The specific goals of teaching are explained through the following SMART objectives:
- To apply the language-in-education policy across the Japanese learners to ensure that learners in fifth and sixth grades are well-prepared for conventional voice exchange by the end of 2021.
- To develop a package of instructional material that provides insights for adjusting language teaching in line with the government standards by the mid of 2021, assuming further revisions until the end of 2021.
- To recruit a team of educated and capable teachers to conduct English lessons learning based on the approved plan by the end of 2021.
- To conduct interviews with Japanese professors regarding the attitude of empowering English classes participation by the mid of 2021.
The case study points towards the employment of mentorship in education. Mentorship requirements in contemporary education systems are following those of leadership, and are frequently associated with organizational notion of emotional intelligence. In educational environment, emotional intelligence serves as a bridge for aligning personal and subordinate goals so these could fit institutional objectives. Thus, mentors should be skilled in leveraging conflict or complicated situations in various educational scenarios, such as matching Japanese and foreign culture driving English knowledge.
For instance, to encourage reading comprehension, a teacher must be able to illustrate how to have a grand conversation with the students using the reading story. It is expected that learners are already aware of written text aspects like possible endings, which is reminded throughout conversation. However, if a teacher is unable to handle a disruptive student and one’s leadership role in the class is challenged the knowledge and training to carry out this exercise become futile. Such a failure in a class can reduce teaching efficiency and affect the perception and effectiveness of mentoring attempt.
The biggest challenge potentially faced by practitioners is to ensure the attention of all students. This is because students from various socio-cultural backgrounds attend school together, and these differences affect the manner in which different students understand and analyze various educational concepts.

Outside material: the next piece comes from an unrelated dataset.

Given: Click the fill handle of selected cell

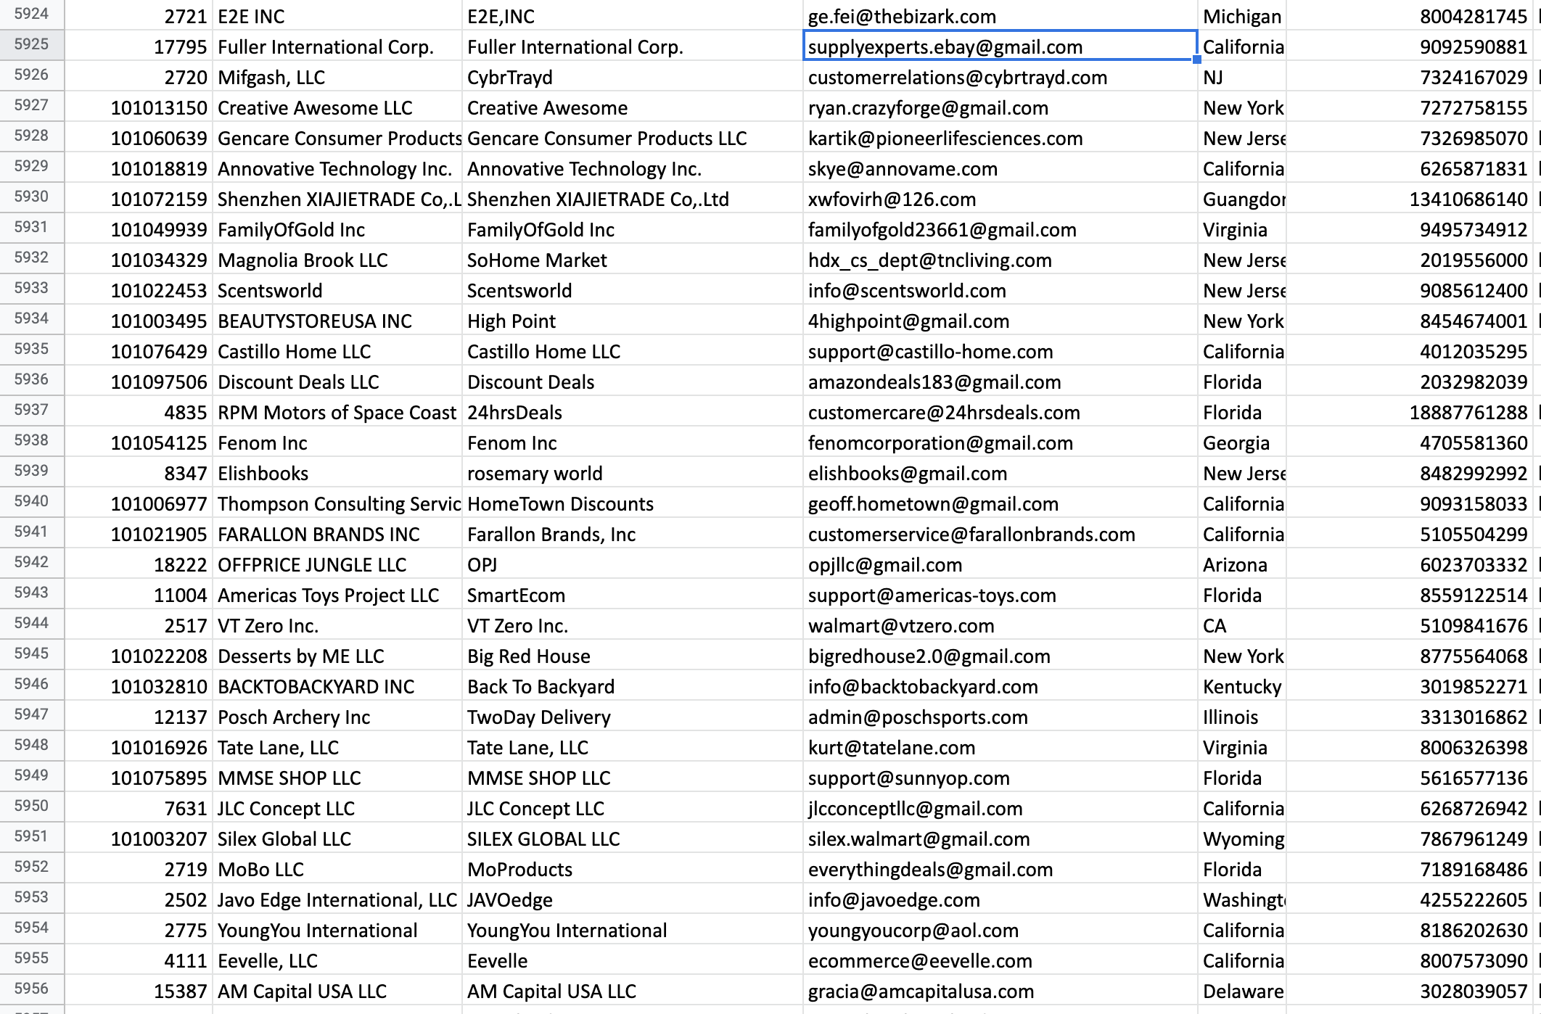Looking at the screenshot, I should click(x=1196, y=60).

Teachers are generally selected based on their subject matter skills and their ability to comprehend and emphasize with their students’ cultural background is overlooked.
This not only shows that there is a need to have teachers from multicultural backgrounds but also shows that such teachers need to interact with each other to provide children with a conducive learning environment. For instance, considering the case of teaching English as a second language in mind it is worth looking at the following example. While English was not spoken as a first language, the minorities were able to acquire one from the school effort.

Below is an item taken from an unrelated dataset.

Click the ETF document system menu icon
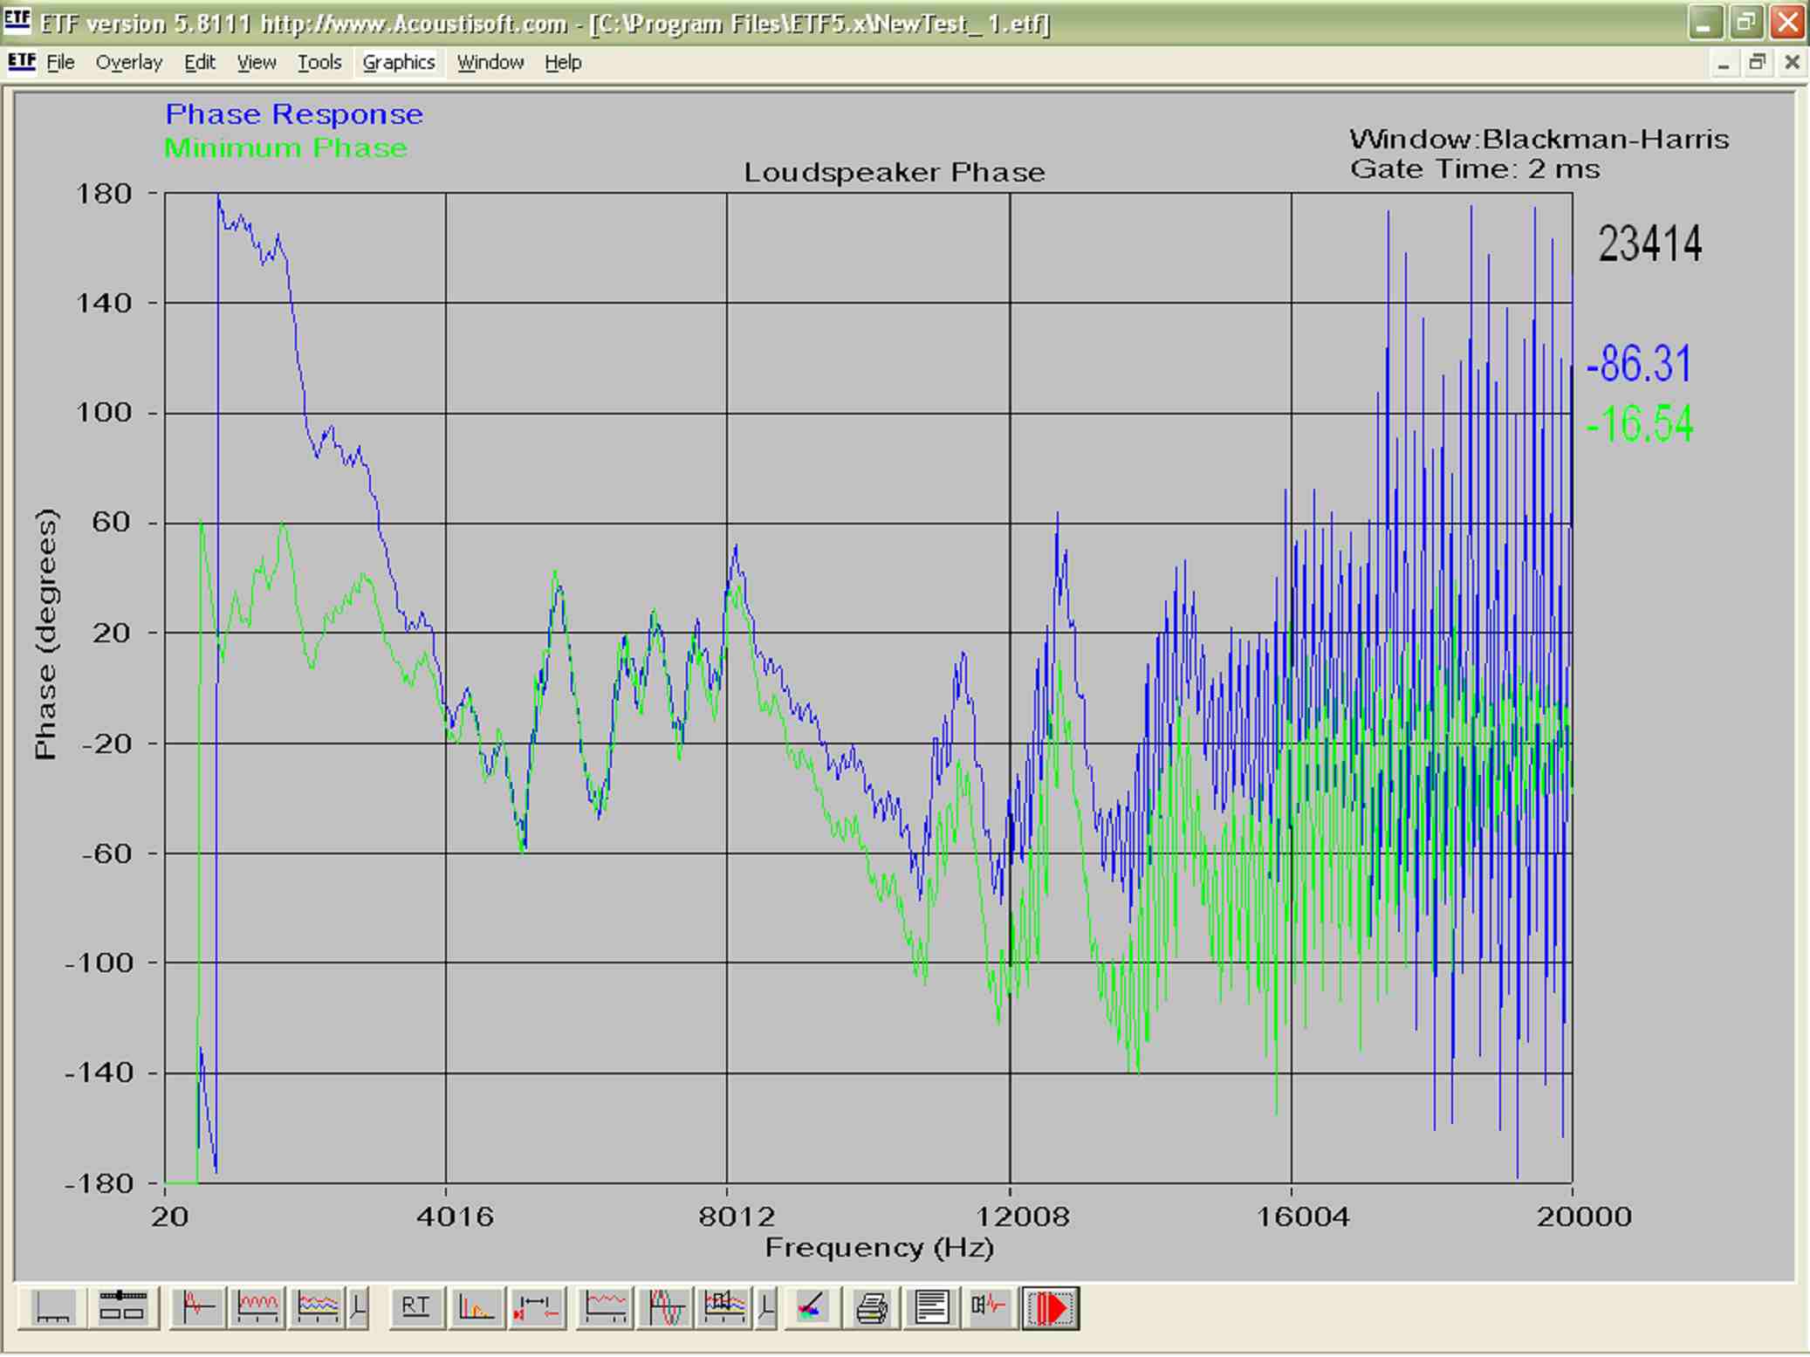1810x1357 pixels. 22,62
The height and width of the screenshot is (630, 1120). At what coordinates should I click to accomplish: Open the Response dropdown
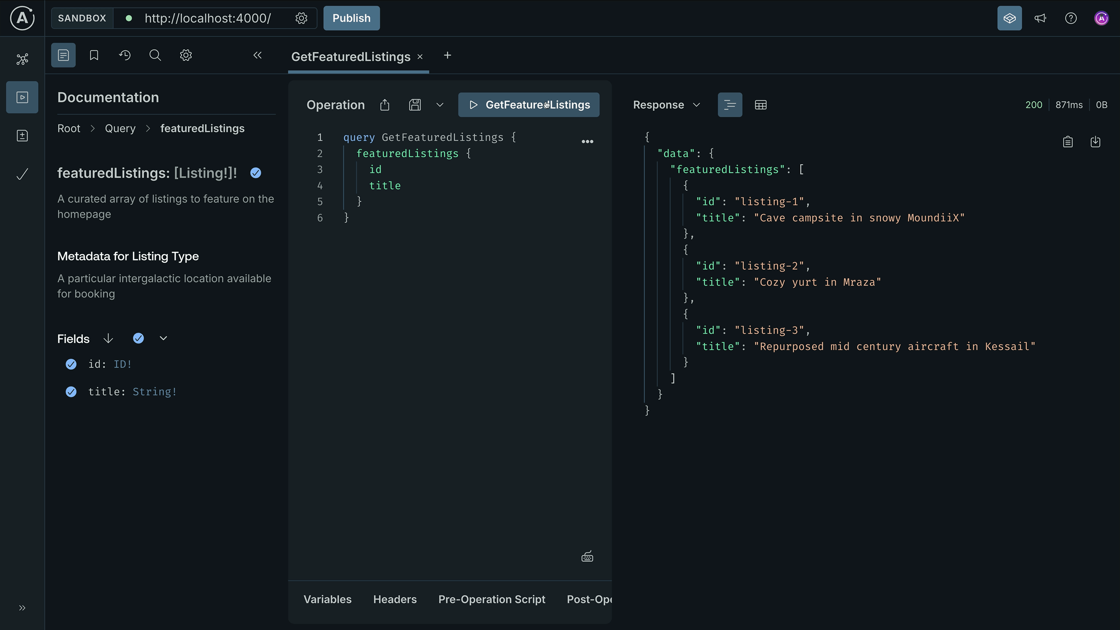coord(697,104)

Furthermore, it was elucidated that there exist three popular methods for language instruction for students: bilingual classroom environments, English classroom environments, and classroom environments where the method of instruction is the children’s primary language.
Hence, these varied classroom environments are important factors in deciding a child’s secondary language acquisition. The primary language acquisition requires a child to become proficient in phonology, vocabulary, grammar, discourse, and pragmatics of a language. It is impossible for every student from every kind of ethnic and cultural background to be provided with a teacher from similar background for every subject or course. The only means to address the issue of student-teacher interaction barriers because of cultural and ethnic differences in schools is to ensure that teachers from various cultural and ethnic backgrounds interact with each other.